Galleries: Letting go of the handlebars with artist’s echoes of Duchamp
Kenneth Baker
San Francisco Chronicle
June 10, 2006
Visitors who know the lore of Marcel Duchamp’s “readymades” will think of it the moment they encounter Katina Huston’s pleasing show of drawings at Dolby Chadwick.
Huston generates forms by tracing and inking shadows cast by bicycle parts on Mylar sheets. Huston apparently invokes Duchamp as a foil for the visual richness of her work.
The most famous bicycle wheel shadow in the history of art falls into Duchamp’s 1918 painting “Tu’m'”. The picture happens to be hanging in Los Angeles in the UCLA Hammer Museum’s involving summer show “The Societe Anonyme: Modernism for America” (through August 20).
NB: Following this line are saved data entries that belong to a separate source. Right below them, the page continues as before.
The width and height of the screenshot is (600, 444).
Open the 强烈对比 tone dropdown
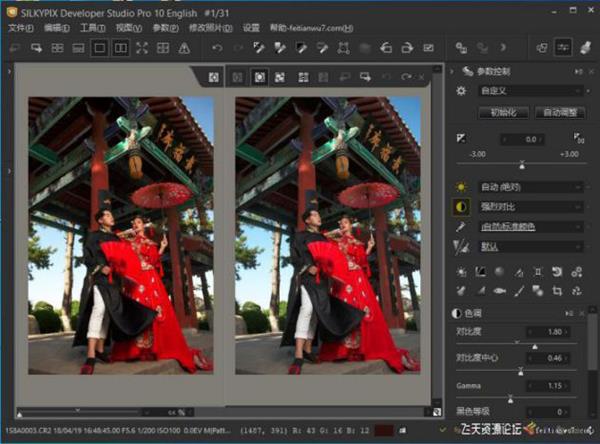pos(530,207)
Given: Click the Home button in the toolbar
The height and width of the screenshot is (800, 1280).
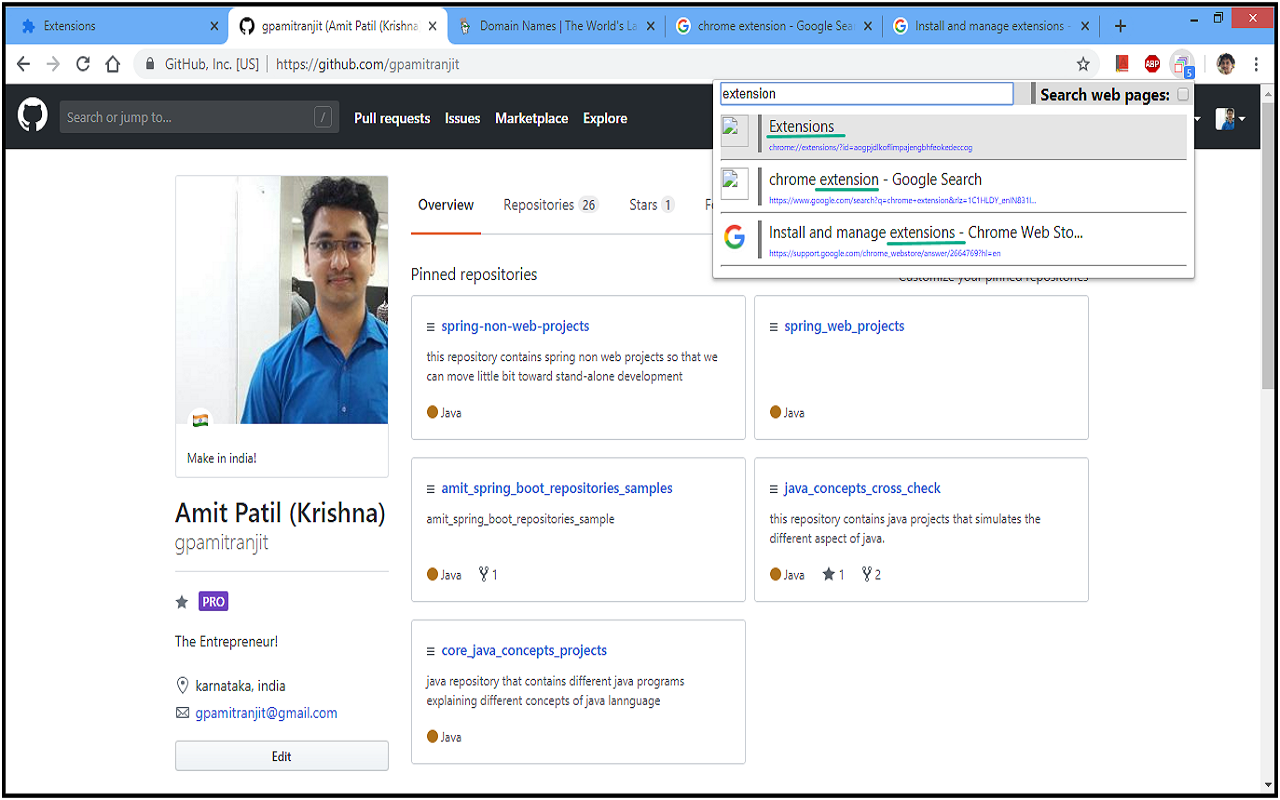Looking at the screenshot, I should (x=113, y=63).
The L.A. exhibition surveys the legendary collection that painter and patron Katherine Dreier assembled with Duchamp’s help and eventually left to Yale University.
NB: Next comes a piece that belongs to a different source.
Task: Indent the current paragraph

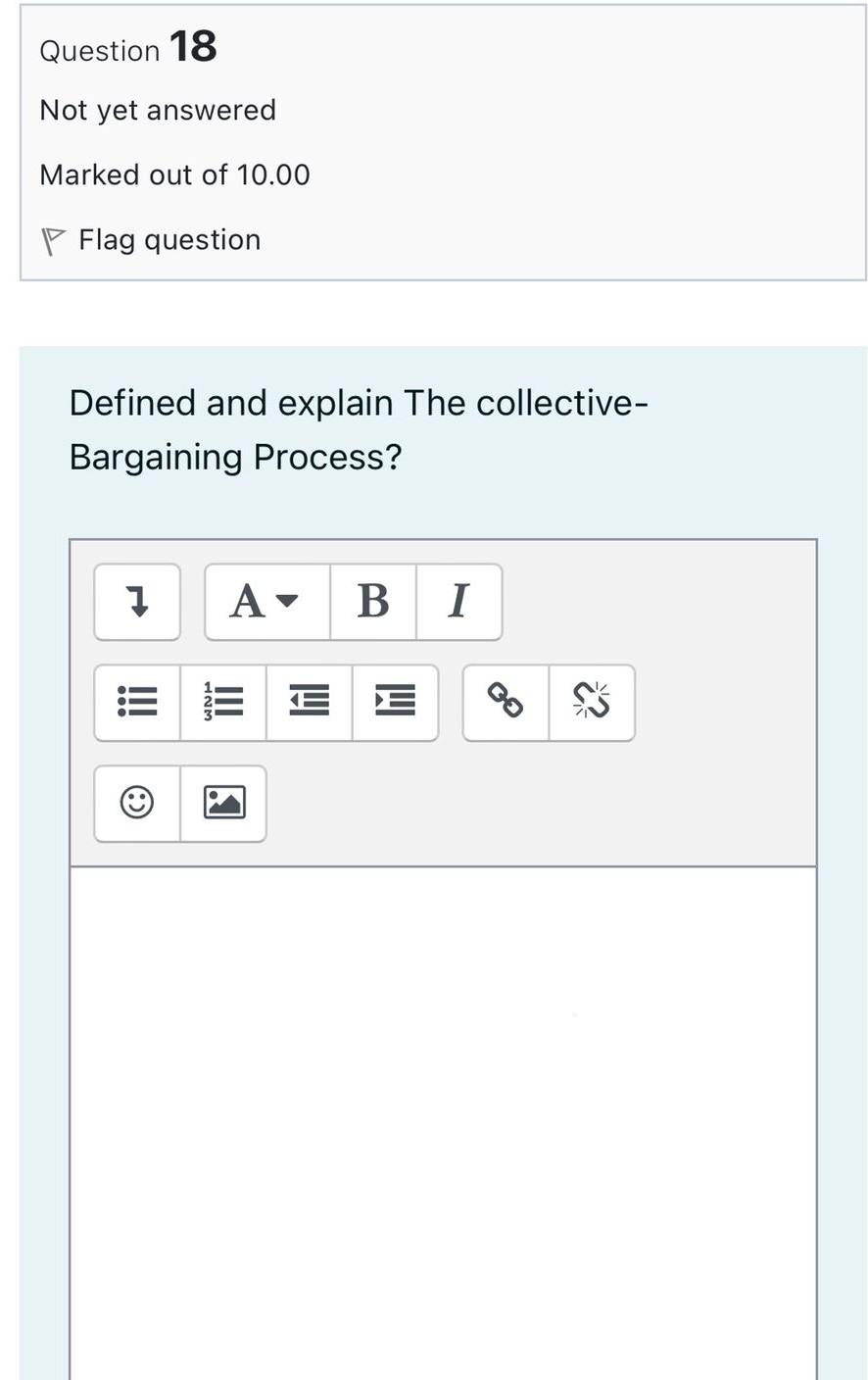Action: 395,702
Duchamp’s painted shadow evokes the notorious first ‘readymade,” a bicycle’s front fork and wheel fastened upright to the seat of a kitchen stool. The ‘original’ disappeared in the flotsam of Duchamp’s life, so he later authorized a small edition of replicas. The shadow in “Tu’um'” helped keep the quizzical object’s memory alive, though the mere rumor of its making might have done as much.
Duchamp set himself against what he called the “retinal” emphasis of early 20th Century art. Picasso and Braque then had only recently shuffled the deck of pictorial space with Cubism. Monet, Renoir, and Degas were still at work in France, though all in failing health. Meanwhile, Matisse in midcareer struggled to give substance to “decoration.”
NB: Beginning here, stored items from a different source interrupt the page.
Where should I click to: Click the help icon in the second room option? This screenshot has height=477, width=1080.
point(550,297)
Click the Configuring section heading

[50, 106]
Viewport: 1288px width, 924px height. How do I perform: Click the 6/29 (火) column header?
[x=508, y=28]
The eye ruled and with the “readymades,” Duchamp took a poke at it on behalf of ironic intellect and the then still unmapped context that modern art requires to shore up its meaning.
In “Mechanical Repeat I” Huston has nearly buried her allusion to Duchamp under half-legible, dissonant information. She has done it by overlapping shadows cast from several angles and by using ink on an impermeable surface. The ink puddles and runs, blurs contours and probably gets blotted up here and there. A riot of shattered description results, so involving to the eye that the mind willingly lets go of the handlebars.
In the 1980’s Jasper John’s based a series of ink-on -Mylar drawings on early paintings by Duchamp . Huston may actually have found permission in John’s example to dive back into aesthetic detail despite the momentum and prestige that now belongs to conceptual art.
The title of Huston’s show, “Cyclone” refers to several pieces in which blotchy bike wheel shadows stack up into cyclone spirals. But I prefer the more congested, seemingly more disordered images. They put her process and its aesthetic payoff first.